Reproduce the lines exactly, from the line containing "The height and" up to and including the line containing "(x=60, y=183)", and leave the pictures out.

*** TASK INPUTS ***

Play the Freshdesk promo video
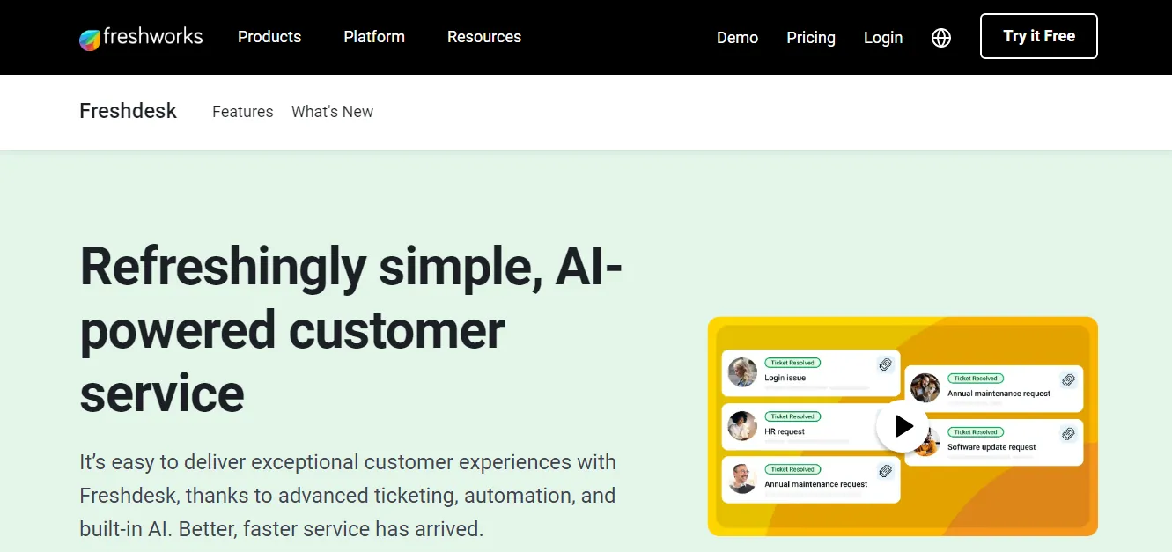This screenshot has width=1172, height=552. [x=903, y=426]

***
*** TASK INPUTS ***

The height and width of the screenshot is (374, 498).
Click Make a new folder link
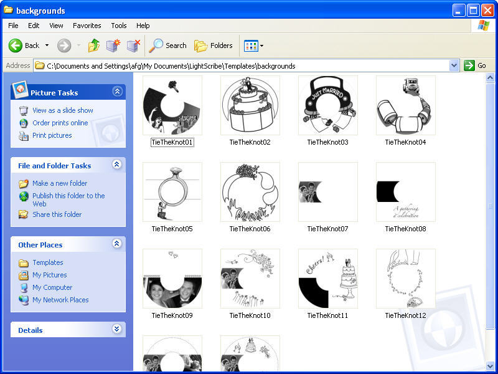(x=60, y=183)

***

→ **COMPLETED TASK**
The height and width of the screenshot is (374, 498).
Click Make a new folder link
(x=60, y=183)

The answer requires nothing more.